- What you need to do
Could you retype the whole listing, word for word?

- Listed entries
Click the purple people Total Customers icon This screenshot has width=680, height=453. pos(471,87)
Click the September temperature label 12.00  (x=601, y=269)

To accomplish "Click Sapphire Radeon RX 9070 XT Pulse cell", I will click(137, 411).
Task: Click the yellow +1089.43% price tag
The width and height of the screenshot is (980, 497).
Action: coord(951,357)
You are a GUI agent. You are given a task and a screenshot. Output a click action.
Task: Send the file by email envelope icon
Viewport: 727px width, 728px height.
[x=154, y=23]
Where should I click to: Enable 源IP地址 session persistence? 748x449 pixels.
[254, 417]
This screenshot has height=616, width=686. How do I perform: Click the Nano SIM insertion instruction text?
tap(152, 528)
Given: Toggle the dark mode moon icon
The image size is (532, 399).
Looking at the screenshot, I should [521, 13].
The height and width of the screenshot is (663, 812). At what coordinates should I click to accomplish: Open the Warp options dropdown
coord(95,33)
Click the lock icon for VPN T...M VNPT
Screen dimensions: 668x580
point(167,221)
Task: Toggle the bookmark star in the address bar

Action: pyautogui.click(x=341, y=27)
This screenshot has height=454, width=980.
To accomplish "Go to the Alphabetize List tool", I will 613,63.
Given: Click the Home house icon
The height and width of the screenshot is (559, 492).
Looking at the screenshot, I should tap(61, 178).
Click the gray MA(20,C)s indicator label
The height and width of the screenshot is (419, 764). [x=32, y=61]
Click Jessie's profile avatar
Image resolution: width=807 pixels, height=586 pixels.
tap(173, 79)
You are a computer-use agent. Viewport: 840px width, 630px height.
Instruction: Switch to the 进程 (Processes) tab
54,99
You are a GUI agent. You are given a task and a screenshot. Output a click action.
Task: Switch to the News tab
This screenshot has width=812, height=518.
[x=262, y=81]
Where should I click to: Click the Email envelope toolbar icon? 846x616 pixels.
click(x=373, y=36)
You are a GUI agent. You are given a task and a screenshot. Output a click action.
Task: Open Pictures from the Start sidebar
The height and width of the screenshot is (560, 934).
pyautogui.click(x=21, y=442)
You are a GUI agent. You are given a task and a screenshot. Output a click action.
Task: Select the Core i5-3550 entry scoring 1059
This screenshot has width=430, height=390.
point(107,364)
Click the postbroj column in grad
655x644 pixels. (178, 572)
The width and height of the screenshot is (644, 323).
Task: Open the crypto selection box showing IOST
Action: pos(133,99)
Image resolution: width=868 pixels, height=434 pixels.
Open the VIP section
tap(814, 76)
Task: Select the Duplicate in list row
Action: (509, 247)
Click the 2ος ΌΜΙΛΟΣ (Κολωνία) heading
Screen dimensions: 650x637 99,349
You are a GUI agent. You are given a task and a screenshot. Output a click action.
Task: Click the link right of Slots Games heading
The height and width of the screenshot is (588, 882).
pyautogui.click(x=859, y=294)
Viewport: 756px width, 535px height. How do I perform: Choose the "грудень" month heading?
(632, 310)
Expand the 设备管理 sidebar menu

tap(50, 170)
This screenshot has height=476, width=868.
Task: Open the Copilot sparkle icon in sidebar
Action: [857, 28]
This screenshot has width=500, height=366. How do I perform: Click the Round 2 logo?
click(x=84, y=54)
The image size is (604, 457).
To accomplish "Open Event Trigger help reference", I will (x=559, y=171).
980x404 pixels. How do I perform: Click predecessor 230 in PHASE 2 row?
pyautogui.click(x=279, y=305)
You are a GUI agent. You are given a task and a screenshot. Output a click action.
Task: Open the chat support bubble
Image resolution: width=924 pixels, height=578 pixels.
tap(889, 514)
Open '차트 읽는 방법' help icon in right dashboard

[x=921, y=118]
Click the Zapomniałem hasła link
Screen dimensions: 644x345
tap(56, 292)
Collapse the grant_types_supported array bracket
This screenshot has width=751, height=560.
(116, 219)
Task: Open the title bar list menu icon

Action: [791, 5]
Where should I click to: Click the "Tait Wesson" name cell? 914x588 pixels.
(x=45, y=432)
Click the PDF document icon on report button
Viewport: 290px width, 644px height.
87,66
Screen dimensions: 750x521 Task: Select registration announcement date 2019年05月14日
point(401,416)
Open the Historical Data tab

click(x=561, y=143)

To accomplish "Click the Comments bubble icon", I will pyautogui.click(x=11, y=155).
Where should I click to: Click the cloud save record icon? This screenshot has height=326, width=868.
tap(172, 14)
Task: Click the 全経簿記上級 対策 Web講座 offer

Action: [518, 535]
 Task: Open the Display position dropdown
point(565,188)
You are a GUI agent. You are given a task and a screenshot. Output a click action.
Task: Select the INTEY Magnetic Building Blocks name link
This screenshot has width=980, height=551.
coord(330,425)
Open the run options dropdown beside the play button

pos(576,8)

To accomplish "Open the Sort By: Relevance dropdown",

- Output for this exercise
Click the purple people Total Customers icon This screenshot has width=680, height=453. pos(471,87)
Click the September temperature label 12.00  (x=601, y=269)

To accomplish "Click Sapphire Radeon RX 9070 XT Pulse cell", I will click(137, 411).
Task: Click the yellow +1089.43% price tag
The width and height of the screenshot is (980, 497).
Action: coord(951,357)
You are a GUI agent. You are given a task and a screenshot. Output a click action.
Task: Send the file by email envelope icon
Viewport: 727px width, 728px height.
[x=154, y=23]
Where should I click to: Enable 源IP地址 session persistence? 748x449 pixels.
[254, 417]
This screenshot has height=616, width=686. How do I perform: Click the Nano SIM insertion instruction text?
tap(152, 528)
Given: Toggle the dark mode moon icon
The image size is (532, 399).
Looking at the screenshot, I should [521, 13].
The height and width of the screenshot is (663, 812). At what coordinates should I click to accomplish: Open the Warp options dropdown
coord(95,33)
Click the lock icon for VPN T...M VNPT
Screen dimensions: 668x580
point(167,221)
Task: Toggle the bookmark star in the address bar

Action: pyautogui.click(x=341, y=27)
This screenshot has height=454, width=980.
To accomplish "Go to the Alphabetize List tool", I will 613,63.
Given: Click the Home house icon
The height and width of the screenshot is (559, 492).
Looking at the screenshot, I should tap(61, 178).
Click the gray MA(20,C)s indicator label
The height and width of the screenshot is (419, 764). [x=32, y=61]
Click Jessie's profile avatar
Image resolution: width=807 pixels, height=586 pixels.
tap(173, 79)
You are a computer-use agent. Viewport: 840px width, 630px height.
Instruction: Switch to the 进程 (Processes) tab
54,99
You are a GUI agent. You are given a task and a screenshot. Output a click action.
Task: Switch to the News tab
This screenshot has width=812, height=518.
[x=262, y=81]
Where should I click to: Click the Email envelope toolbar icon? 846x616 pixels.
click(x=373, y=36)
You are a GUI agent. You are given a task and a screenshot. Output a click action.
Task: Open Pictures from the Start sidebar
The height and width of the screenshot is (560, 934).
pyautogui.click(x=21, y=442)
You are a GUI agent. You are given a task and a screenshot. Output a click action.
Task: Select the Core i5-3550 entry scoring 1059
This screenshot has width=430, height=390.
point(107,364)
Click the postbroj column in grad
655x644 pixels. (178, 572)
The width and height of the screenshot is (644, 323).
Task: Open the crypto selection box showing IOST
Action: pos(133,99)
Image resolution: width=868 pixels, height=434 pixels.
Open the VIP section
tap(814, 76)
Task: Select the Duplicate in list row
Action: (509, 247)
Click the 2ος ΌΜΙΛΟΣ (Κολωνία) heading
Screen dimensions: 650x637 99,349
You are a GUI agent. You are given a task and a screenshot. Output a click action.
Task: Click the link right of Slots Games heading
The height and width of the screenshot is (588, 882).
pyautogui.click(x=859, y=294)
Viewport: 756px width, 535px height. How do I perform: Choose the "грудень" month heading?
(632, 310)
Expand the 设备管理 sidebar menu

tap(50, 170)
This screenshot has height=476, width=868.
Task: Open the Copilot sparkle icon in sidebar
Action: [857, 28]
This screenshot has width=500, height=366. How do I perform: Click the Round 2 logo?
click(x=84, y=54)
The image size is (604, 457).
To accomplish "Open Event Trigger help reference", I will (x=559, y=171).
980x404 pixels. How do I perform: Click predecessor 230 in PHASE 2 row?
pyautogui.click(x=279, y=305)
You are a GUI agent. You are given a task and a screenshot. Output a click action.
Task: Open the chat support bubble
Image resolution: width=924 pixels, height=578 pixels.
tap(889, 514)
Open '차트 읽는 방법' help icon in right dashboard

[x=921, y=118]
Click the Zapomniałem hasła link
Screen dimensions: 644x345
tap(56, 292)
Collapse the grant_types_supported array bracket
This screenshot has width=751, height=560.
(116, 219)
Task: Open the title bar list menu icon

Action: [791, 5]
Where should I click to: Click the "Tait Wesson" name cell? 914x588 pixels.
(x=45, y=432)
Click the PDF document icon on report button
Viewport: 290px width, 644px height.
87,66
Screen dimensions: 750x521 Task: Select registration announcement date 2019年05月14日
point(401,416)
Open the Historical Data tab

click(x=561, y=143)

To accomplish "Click the Comments bubble icon", I will pyautogui.click(x=11, y=155).
Where should I click to: Click the cloud save record icon? This screenshot has height=326, width=868.
tap(172, 14)
Task: Click the 全経簿記上級 対策 Web講座 offer

Action: [518, 535]
 Task: Open the Display position dropdown
point(565,188)
You are a GUI agent. You are given a task and a screenshot. Output a click action.
Task: Select the INTEY Magnetic Building Blocks name link
This screenshot has width=980, height=551.
coord(330,425)
Open the run options dropdown beside the play button

pos(576,8)

To accomplish "Open the Sort By: Relevance dropdown",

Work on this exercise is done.